Il Tottenham perde 3-2 contro l'Aston Villa e resta con appena 2 punti in cinque giornate. De Zerbi: “Dobbiamo migliorare e rendere felici i tifosi”.

Roberto De Zerbi - Shutterstock
Il Tottenham non riesce a invertire la rotta e resta impantanato nelle zone basse della classifica di Premier League. La sconfitta per 3-2 contro l'Aston Villa ha lasciato gli Spurs con appena due punti raccolti nelle prime cinque giornate, mentre Roberto De Zerbi ha analizzato senza nascondersi le difficoltà della squadra.
De Zerbi: “Siamo troppo fragili”
Al termine della gara, il tecnico italiano ha evidenziato soprattutto le difficoltà mostrate dalla sua squadra nei momenti decisivi: “Siamo troppo fragili. Nel secondo tempo abbiamo segnato un gol in fuorigioco, poi abbiamo subito il secondo. È difficile spiegare questa sconfitta e questo momento”.
De Zerbi ha quindi sottolineato come il Tottenham abbia avuto una buona partenza, senza però riuscire a concretizzare le occasioni create: “Abbiamo iniziato bene nel primo tempo, ma non abbiamo segnato. Abbiamo subito quel gol poco prima dell'intervallo… Dobbiamo essere in grado di difendere meglio, essere più forti e rimanere in partita”.
“Il calcio non si riduce a 90 minuti di possesso palla”
L'allenatore degli Spurs ha poi messo l'accento sulla necessità di trovare maggiore equilibrio, andando oltre il semplice controllo del gioco: “Abbiamo giocato meglio di loro, ma non abbiamo vinto. Dobbiamo diventare più forti, perché il calcio non si riduce a 90 minuti di possesso palla”.
E ancora: “Non si tratta di giocare nella metà campo avversaria, non si tratta di creare occasioni. A volte bisogna difendere, bisogna essere forti. A volte l'avversario ha la palla e bisogna difendere meglio di così”.
Parole che fotografano la volontà di De Zerbi di intervenire soprattutto sulla solidità della squadra, apparsa ancora troppo vulnerabile nei momenti chiave delle partite.
“Mi assumo la responsabilità”
Nonostante il momento delicato, De Zerbi ha ribadito la propria volontà di continuare a lavorare per migliorare la situazione, lasciando naturalmente alla società ogni eventuale decisione sul futuro.

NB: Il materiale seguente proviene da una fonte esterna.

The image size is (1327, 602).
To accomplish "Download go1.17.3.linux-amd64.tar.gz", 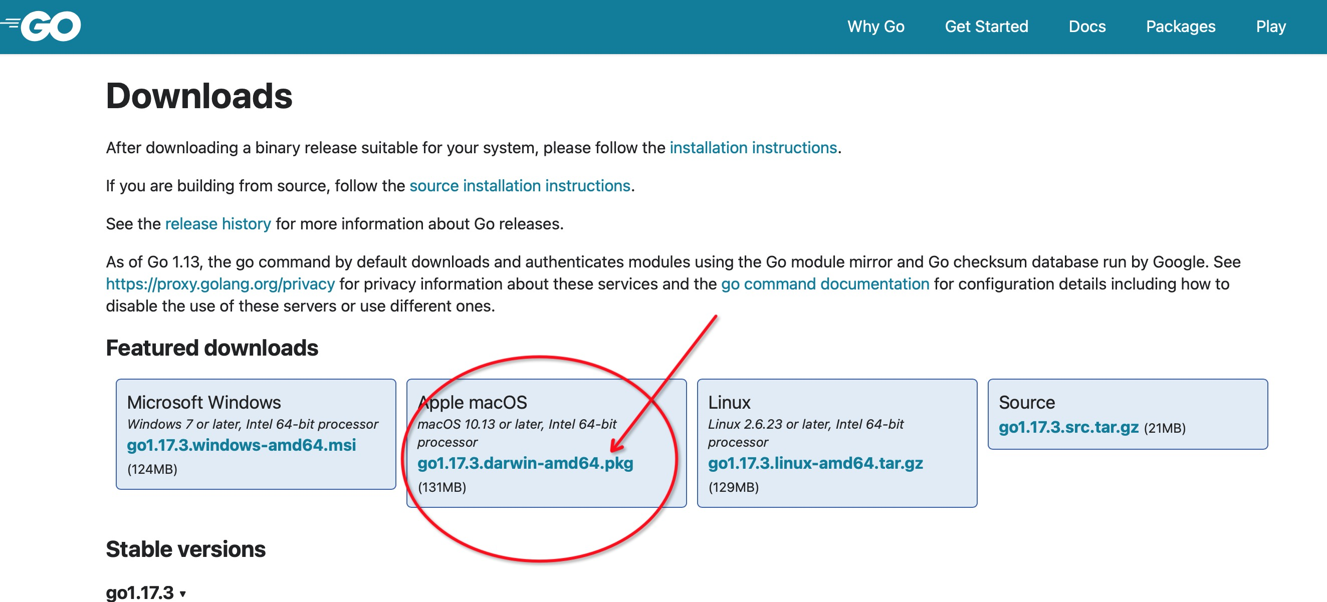I will coord(815,463).
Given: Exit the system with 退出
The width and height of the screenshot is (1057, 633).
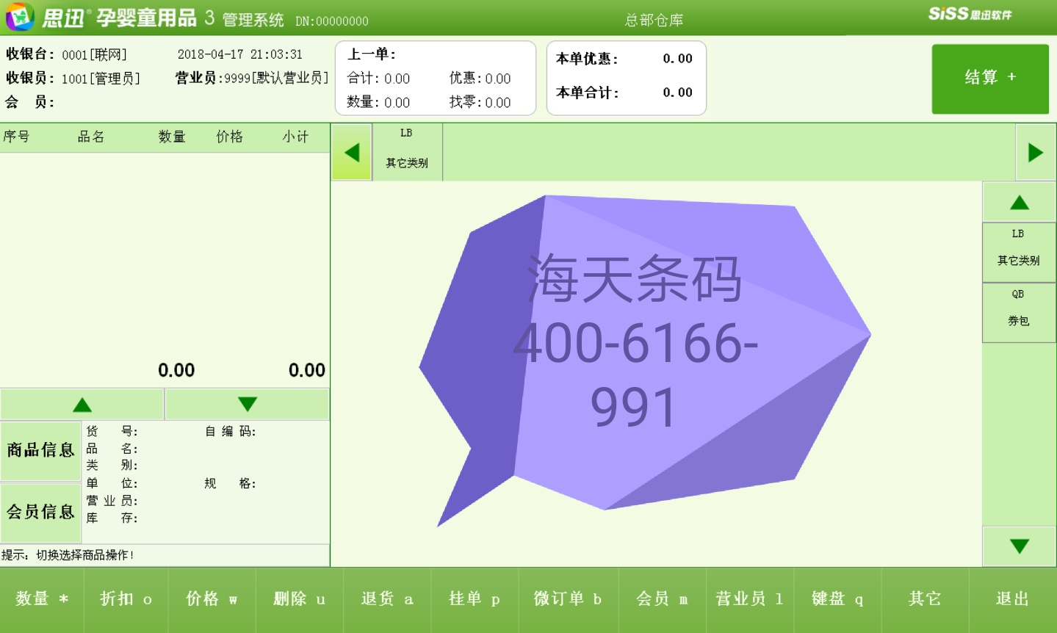Looking at the screenshot, I should (x=1012, y=599).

“Sto lavorando per costruire quella fiducia. Siamo in un club che la scorsa stagione non lottava per un posto in Champions League o per vincere la Premier League, ma dobbiamo fare di più. Dobbiamo lavorare sodo e dare il massimo”.
Infine, il tecnico italiano ha assunto in prima persona la responsabilità per il momento attraversato dal Tottenham: “Mi assumo la responsabilità perché sono l'allenatore. Dobbiamo migliorare e rendere felici i nostri tifosi”.